Darling Marine Center 06, September 2016 [EN/PT]

As part of my PhD, I am supposed to collect my study species in different places arround Europe and North America. Analysing genetic and morphological (roughly jargonless: anatomy) data of a given species provides insights about population connectivity (if they exchange genes or not), and allows indirect estimates of past climatic and geological events. Throughout my trip to the US, I will sample in Maine (east coast) and Washigton (west coast).

Today I leave the Darling Marine Research Center (Maine). It has been 10 loooong days – sampling and processing the samples at full speed. It is fun, but it gets tiring after a few days. Fieldwork requires hard (and somehow tedious) work – sampling in low tide (whether its noon or 6 a.m.), digging holes, collecting sediment (sand bags), transporting them to the lab, analysing it on the stereomicroscope (spoon by spoon) and fixing the animals on nasty chemicals.

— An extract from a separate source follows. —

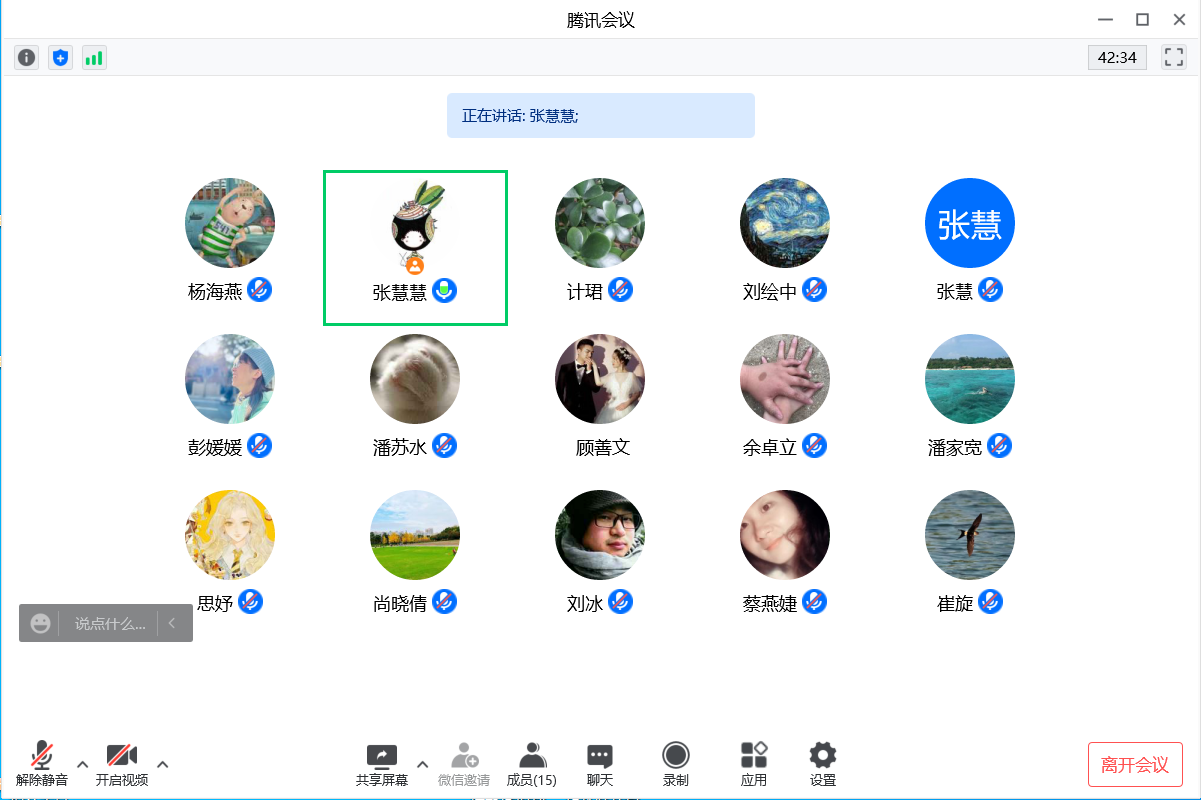Turn on the camera (开启视频)
Image resolution: width=1201 pixels, height=800 pixels.
pos(122,765)
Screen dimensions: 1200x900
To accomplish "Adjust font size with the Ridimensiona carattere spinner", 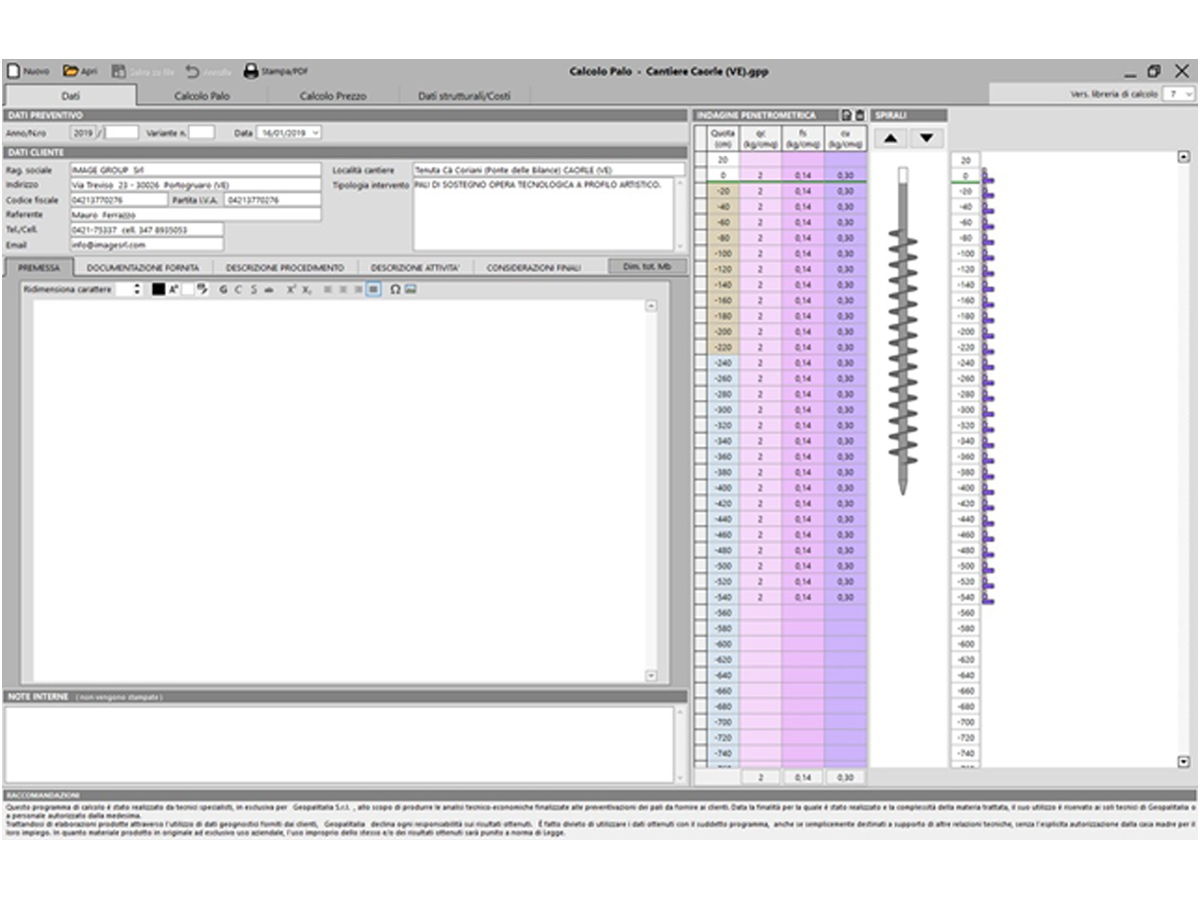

In the end I bring some specimens home. But, most importantly, I bring enjoyment and good memories from Maine and Massachusets. Here is the view from yesterday, when I went outside and sat drinking a cider and enjoying the sunset. Time to move on to Friday Harbor (Washington state).

 

Parte do meu doutoramento envolve a colecção de espécimes da minha espécie de estudo em diferentes pontos na Europa e na América do Norte. Através de análises genéticas e morfológicas (jargão +/- traduzível para anatomia) permite-nos saber se as populações estão conectadas (se trocam genes) e permite-nos, de forma indirecta, estimar eventos geológicos e climáticos passados. Nos Estados Unidos, amostrarei na costa este, em Maine e na costa Oeste, no estado de Washington.

 

Hoje é dia de despedida – despeço-me do Centro de Investigação de Darling, em Maine. Foram 10 loooongos dias – a amostrear e a processar as amostras o mais eficientemente possível. É um trabalho divertido, mas também consegue ser um pouco entediante. O trabalho de campo é exigente – colecto sedimento durante a maré baixa (seja meio dia ou 6 da manhã), transporto-o para o laboratório e analiso-o (colher a colher) à lupa e fixo os animais em químicos não muito amigáveis.

No fim, o trabalho fica feito e trago espécimes para casa. Mas, mais importante, trago a boa disposição e as memórias de Maine e Massachusets. Fica uma foto da vista de ontem, quando me sentei a beber uma sidra e a ver o pôr-do-sol. Falta-me a costa oeste.